The second example returns a pointer (the *) to a person object that is dynamically allocated (with malloc). The person object allocated by malloc will never be destroyed unless you explicitly call free() on it, hwich you haven't - so you have a memory leak.
You need to explicitly free memory in C, it doesn't have garbage-collection like Java.
The first option creates a struct on the stack, when returning it, it gets copied to your struct defined in the main() function. Also copied are the fields. For larger structs this can be a costly operation.
The second option allocates dynamic memory, which does not get copied when you return it. You have to free() the pointer to avoid a memory leak.
Of course it depends on your needs, but for more important and long living objects I'd go for the second option. Also I would recommend to write allocation/initialization functions and a corresponding deallocation function. (see below why)
The problem is that the 2 strings you set in myfunction() are invalid outside of the function, as they are also created on the stack. You have to use strdup() or a similar function to make this failsave. Of course, to not let memory leaks slip in you have to free() the strduped pointers, just as with malloc().
In the first code, myPerson is an object of type struct person that is managed (*) by the implementation itself.
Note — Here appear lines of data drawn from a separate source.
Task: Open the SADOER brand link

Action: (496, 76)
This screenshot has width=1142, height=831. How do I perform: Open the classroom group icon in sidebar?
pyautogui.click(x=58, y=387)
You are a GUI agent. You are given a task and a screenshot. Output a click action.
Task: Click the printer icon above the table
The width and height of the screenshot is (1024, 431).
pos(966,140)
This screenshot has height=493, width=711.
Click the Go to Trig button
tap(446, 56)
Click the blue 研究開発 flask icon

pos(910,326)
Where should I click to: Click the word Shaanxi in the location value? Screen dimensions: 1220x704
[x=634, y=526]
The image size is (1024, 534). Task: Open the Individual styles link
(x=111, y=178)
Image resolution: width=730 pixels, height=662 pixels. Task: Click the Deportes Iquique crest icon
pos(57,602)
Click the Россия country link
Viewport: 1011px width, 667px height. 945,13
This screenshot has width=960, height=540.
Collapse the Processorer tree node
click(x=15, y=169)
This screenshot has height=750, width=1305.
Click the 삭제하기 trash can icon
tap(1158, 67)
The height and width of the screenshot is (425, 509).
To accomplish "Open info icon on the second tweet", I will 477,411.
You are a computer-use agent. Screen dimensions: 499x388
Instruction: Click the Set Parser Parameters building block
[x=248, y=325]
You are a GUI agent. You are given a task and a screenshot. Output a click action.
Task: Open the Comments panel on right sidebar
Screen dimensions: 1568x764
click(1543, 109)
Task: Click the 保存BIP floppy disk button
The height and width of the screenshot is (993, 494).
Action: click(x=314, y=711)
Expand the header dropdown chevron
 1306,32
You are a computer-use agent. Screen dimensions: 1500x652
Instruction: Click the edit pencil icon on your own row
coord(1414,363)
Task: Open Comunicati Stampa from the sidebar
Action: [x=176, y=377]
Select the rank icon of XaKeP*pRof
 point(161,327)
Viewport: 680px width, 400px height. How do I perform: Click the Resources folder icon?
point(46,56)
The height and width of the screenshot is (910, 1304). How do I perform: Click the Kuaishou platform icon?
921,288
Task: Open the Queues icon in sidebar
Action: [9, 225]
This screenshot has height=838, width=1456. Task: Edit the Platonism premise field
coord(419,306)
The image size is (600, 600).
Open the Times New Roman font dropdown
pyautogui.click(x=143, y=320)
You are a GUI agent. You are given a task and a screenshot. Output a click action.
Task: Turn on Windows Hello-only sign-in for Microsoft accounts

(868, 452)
In the second code, it is an object of type struct person * (a pointer to a struct person). In the second code, the object itself must be managed by the programmer (malloc, realloc, free).
Also, in the first code, the object itself is copied around a few times whereas in the 2nd code "only" the pointer gets copied. Usualy a pointer is much smaller than an object of a struct type.
Use the 2nd approach but remember to free the object.
Even better, create the object in the parent function and pass a pointer to functions: sruct person *myfunction(struct person *data) { /* ... */ }
(*) with object management I mean the time it gets created and deleted and stuff
First One:
main()
{
// create a person struct on the stack
struct person myperson;
// copy the struct returned by myfunction to myperson.
myperson = myfunction();
}
struct person myfunction()
{
// create a person struct on the stack.
struct person myPerson;
myPerson.firstname = "John";
myPerson.lastname = "Doe";
// return the myPerson struct. After myFunction returns, the memory
// holding the myPerson struct on the stack will be freed.
return myPerson;
}
Second one:
main()
{
// create a pointer to a person struct on the stack
struct person *myperson;
// assign the pointer returned by myfunction to myperson
myperson = myfunction();
}
struct person* myfunction()
{
// create a pointer to a person struct on the stack
struct person *myPerson;
// allocate memory for a person struct in dynamic memory and set myPerson
// to point to that memory. This memory will remain valid until it's freed by
// a call to the "free" function. Using malloc is much slower than creating
// an object on the stack. There is also the added performance cost of
// freeing the allocated memory at a later stage.
myPerson = malloc(sizeof(struct person));
myPerson->firstname = "John";
myPerson->lastname = "Doe";
// return the myPerson pointer
return myPerson;
}
1)
For which datatypes must I allocate memory with malloc?
For types like structs, pointers, except basic datatypes, like int
For all types?
2)
Why can I run this code? Why does it not crash? I assumed that I need to allocate memory for the struct first.
#include <stdio.h>
#include <stdlib.h>
typedef unsigned int uint32;
typedef struct
{
int a;
uint32* b;
}
foo;
int main(int argc, char* argv[])
{
foo foo2;
foo2.a = 3;
foo2.b = (uint32*)malloc(sizeof(uint32));
*foo2.b = 123;
}
Wouldn't it be better to use
foo* foo2 = malloc(sizeof(foo));
3)
How is foo.b set? Does is reference random memory or NULL?
#include <stdio.h>
#include <stdlib.h>
typedef unsigned int uint32;
typedef struct
{
int a;
uint32* b;
}
foo;
int main(int argc, char* argv[])
{
foo foo2;
foo2.a = 3;
}
All types in C can be allocated either dynamically, automatically (on the stack) or statically. The issue is not the type, but the lifetime you want - you use malloc when you want an object to exist outside of the scope of the function that created it, or when you don't know in advance how big a thing you need.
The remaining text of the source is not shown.